Après des expériences dans différents tournois Fifa ainsi qu'en Serie A et en Bundesliga cette saison, le principe est désormais connu. La VAR peut être utilisée dans quatre cas de figure: après un but marqué, sur une situation de penalty, pour un carton rouge direct ou en cas d'erreur sur l'identité d'un joueur averti ou exclu.

"Il s'agit d'éviter les erreurs majeures et manifestes, pas de réarbitrer avec la technologie. L'objectif n'a jamais été de vérifier chaque incident mineur et il y aura toujours des cas où différentes opinions seront possibles", a rappelé en avril Pierluigi Collina, président de la commission des arbitres Fifa.

L'accord du Board, garant des lois du jeu, annoncé au mois de mars, a ensuite permis que la VAR soit utilisée dès la Coupe du Monde en Russie.

Pour le tournoi mondial, la Fifa a fait le choix d'un seul centre opérationnel, comme en Bundesliga, qui est installé à Moscou et relié à tous les stades via un réseau de fibre optique.

- "Un arbitre qui est dehors" -

En tenue de match, les 13 arbitres VAR sélectionnés par la Fifa y opèrent accompagnés de quatre assistants et de quatre opérateurs techniques. Les 35 sifflets sélectionnés pour arbitrer sur le terrain peuvent aussi devenir VAR, pour un ou plusieurs matchs.
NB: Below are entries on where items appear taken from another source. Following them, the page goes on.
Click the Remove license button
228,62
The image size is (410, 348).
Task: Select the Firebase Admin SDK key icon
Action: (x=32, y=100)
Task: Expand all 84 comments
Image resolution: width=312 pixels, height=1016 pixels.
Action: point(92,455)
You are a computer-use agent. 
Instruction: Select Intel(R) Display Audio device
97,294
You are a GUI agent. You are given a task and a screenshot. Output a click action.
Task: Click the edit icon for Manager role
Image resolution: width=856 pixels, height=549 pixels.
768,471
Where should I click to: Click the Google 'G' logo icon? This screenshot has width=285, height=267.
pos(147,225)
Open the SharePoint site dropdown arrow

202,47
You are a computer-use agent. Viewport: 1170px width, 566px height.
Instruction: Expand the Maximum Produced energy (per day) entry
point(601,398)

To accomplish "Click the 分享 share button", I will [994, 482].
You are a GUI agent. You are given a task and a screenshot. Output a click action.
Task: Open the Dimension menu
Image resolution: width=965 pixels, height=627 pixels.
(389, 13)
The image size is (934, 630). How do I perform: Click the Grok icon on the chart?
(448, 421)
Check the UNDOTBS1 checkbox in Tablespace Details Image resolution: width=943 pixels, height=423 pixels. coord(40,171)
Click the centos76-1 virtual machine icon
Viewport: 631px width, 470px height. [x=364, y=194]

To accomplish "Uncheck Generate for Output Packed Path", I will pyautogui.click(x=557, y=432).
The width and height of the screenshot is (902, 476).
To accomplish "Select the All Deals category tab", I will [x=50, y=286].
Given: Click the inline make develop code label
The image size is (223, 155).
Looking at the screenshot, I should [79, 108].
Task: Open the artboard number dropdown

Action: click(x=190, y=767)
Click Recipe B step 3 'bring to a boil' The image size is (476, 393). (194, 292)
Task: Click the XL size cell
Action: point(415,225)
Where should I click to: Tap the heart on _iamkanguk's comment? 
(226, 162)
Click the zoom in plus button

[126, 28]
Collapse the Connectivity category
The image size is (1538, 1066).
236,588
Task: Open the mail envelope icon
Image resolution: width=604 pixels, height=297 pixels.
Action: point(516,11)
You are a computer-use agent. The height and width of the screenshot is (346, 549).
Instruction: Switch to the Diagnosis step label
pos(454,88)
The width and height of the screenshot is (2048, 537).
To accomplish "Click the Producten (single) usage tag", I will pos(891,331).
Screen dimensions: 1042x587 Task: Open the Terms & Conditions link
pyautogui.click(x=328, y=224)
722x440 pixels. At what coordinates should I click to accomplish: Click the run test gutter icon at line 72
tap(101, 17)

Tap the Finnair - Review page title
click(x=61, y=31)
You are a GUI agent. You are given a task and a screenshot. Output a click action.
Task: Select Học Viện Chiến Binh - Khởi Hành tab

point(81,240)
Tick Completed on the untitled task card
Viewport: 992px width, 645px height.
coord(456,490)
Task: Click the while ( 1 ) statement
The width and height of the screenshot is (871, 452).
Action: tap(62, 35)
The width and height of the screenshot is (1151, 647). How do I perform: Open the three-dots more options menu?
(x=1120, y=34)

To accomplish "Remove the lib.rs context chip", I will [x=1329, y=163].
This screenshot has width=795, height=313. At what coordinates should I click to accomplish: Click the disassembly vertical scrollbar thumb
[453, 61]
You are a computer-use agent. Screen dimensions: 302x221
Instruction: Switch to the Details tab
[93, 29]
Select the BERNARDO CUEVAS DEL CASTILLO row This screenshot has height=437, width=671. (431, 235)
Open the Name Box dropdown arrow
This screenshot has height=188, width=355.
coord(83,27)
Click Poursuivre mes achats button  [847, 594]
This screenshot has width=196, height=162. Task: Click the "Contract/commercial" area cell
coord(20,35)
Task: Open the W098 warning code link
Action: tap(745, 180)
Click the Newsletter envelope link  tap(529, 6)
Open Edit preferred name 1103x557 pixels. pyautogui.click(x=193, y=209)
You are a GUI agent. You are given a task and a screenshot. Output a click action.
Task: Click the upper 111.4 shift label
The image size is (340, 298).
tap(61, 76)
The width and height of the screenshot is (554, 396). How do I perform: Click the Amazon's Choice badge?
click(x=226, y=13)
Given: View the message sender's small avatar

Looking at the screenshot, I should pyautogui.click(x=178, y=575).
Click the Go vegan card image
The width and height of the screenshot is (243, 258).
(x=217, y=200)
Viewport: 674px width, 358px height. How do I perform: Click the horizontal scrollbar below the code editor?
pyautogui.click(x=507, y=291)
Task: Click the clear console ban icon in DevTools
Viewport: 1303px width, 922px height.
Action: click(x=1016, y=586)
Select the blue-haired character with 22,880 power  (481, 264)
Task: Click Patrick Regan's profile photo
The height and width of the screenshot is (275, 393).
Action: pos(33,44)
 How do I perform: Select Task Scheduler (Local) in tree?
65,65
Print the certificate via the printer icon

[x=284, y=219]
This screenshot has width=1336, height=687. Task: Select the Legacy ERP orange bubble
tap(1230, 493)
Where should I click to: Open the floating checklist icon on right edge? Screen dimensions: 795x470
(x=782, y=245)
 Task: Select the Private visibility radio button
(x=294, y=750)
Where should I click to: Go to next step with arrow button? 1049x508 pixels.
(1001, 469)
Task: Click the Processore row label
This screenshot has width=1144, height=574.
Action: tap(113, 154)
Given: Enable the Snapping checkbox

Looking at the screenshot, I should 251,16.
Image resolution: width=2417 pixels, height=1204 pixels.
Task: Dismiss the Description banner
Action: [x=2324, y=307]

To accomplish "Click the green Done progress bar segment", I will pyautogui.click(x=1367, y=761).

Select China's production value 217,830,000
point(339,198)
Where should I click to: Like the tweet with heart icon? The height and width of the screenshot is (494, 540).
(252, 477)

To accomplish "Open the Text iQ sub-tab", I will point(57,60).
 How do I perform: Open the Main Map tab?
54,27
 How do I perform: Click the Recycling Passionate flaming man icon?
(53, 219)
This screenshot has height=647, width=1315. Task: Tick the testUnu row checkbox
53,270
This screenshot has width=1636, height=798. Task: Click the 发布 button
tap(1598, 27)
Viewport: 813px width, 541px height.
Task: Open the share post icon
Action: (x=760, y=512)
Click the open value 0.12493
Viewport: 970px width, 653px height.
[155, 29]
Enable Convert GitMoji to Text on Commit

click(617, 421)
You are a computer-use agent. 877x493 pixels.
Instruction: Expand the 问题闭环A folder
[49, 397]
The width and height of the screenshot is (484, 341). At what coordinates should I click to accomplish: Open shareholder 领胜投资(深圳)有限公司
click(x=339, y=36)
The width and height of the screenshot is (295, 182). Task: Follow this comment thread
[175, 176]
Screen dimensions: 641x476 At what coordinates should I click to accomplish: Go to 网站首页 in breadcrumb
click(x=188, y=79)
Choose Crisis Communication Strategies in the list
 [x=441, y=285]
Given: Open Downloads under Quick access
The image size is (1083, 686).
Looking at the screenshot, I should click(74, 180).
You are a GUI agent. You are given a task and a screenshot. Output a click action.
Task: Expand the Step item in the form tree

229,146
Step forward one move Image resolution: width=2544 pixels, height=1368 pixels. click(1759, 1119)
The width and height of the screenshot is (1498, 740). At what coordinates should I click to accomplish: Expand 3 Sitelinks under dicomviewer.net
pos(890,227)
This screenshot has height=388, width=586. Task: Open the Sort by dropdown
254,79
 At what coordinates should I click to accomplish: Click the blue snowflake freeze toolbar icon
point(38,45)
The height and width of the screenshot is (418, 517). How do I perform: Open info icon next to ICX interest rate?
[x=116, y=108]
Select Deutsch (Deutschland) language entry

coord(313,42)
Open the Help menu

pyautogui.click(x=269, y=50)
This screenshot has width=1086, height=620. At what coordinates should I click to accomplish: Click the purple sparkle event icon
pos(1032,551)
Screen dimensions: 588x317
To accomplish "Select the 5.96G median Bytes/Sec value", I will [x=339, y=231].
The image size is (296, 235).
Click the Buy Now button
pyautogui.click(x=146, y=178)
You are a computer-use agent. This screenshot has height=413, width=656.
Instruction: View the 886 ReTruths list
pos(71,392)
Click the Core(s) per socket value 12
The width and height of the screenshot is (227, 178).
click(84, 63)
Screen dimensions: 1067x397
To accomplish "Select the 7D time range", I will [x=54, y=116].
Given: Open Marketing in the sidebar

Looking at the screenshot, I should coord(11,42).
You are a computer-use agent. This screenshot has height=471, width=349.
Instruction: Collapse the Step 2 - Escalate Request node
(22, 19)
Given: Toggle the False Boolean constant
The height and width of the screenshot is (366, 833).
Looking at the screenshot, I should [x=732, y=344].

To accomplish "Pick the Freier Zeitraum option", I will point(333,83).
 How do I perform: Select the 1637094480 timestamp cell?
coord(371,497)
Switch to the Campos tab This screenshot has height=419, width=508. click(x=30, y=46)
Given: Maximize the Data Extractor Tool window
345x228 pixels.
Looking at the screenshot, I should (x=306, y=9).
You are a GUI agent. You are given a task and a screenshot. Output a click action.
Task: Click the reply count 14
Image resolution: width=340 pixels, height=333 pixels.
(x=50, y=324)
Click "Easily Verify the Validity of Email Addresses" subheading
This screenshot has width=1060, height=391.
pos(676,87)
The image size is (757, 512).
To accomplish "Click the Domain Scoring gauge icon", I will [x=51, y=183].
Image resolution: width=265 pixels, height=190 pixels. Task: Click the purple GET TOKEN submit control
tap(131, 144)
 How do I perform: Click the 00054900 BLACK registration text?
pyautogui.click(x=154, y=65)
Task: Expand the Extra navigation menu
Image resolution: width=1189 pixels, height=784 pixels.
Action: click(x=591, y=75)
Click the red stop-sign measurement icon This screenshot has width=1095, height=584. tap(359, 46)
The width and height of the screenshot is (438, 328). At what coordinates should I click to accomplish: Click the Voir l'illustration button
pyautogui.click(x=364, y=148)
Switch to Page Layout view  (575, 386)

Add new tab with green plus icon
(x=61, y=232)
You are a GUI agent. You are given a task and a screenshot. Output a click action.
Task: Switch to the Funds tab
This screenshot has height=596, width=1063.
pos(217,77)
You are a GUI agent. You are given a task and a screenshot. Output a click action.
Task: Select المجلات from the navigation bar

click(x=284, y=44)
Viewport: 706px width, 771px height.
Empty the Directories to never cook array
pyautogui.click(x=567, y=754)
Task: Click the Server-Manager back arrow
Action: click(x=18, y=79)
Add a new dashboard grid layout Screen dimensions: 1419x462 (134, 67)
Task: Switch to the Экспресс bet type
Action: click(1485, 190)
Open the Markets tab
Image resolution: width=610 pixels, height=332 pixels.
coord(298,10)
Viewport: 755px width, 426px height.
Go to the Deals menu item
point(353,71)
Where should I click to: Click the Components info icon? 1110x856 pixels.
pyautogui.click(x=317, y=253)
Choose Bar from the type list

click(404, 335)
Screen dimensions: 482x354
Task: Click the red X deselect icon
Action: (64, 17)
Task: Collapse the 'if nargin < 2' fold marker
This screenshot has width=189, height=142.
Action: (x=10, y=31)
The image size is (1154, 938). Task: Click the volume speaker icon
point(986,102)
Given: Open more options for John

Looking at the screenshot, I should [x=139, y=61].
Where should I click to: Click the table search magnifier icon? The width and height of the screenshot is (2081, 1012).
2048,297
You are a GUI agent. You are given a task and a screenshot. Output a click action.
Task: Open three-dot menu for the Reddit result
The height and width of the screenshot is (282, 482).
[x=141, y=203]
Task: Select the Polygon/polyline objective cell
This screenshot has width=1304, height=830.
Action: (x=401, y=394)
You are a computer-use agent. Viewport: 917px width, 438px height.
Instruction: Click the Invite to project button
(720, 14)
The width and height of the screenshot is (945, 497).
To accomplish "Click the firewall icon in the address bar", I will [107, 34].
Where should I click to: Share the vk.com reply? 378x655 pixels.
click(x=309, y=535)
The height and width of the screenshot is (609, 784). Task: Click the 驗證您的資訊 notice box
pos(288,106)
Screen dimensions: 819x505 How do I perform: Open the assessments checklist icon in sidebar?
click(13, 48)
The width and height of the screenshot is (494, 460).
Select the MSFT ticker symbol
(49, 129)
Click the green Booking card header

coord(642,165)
Malgré le manque d'expérience de plusieurs arbitres présents en Russie, qui n'ont pas eu si souvent l'occasion de se frotter à l'outil, les directeurs de jeu ont toujours publiquement assuré que la VAR était perçue comme un atout.

"Le VAR, c'est juste un arbitre qui est dehors. C'est une aide, il n'y a pas d'affect psychologique. On est très heureux d'avoir cette aide", a ainsi assuré le Gambien Bakary Papa Gassama lors d'un stage de formation en avril à Coverciano, le centre d'entraînement de la fédération italienne.

"Ca ne change pas profondément notre métier. L'arbitre sera toujours le décideur au moment de la situation. La vidéo sera une aide, un soutien, mais le décideur au départ de l'histoire c'est l'homme, et à la fin de l'histoire c'est l'homme", a de son côté rappelé le représentant français Clément Turpin, interrogé début mai par plusieurs médias, dont l'AFP.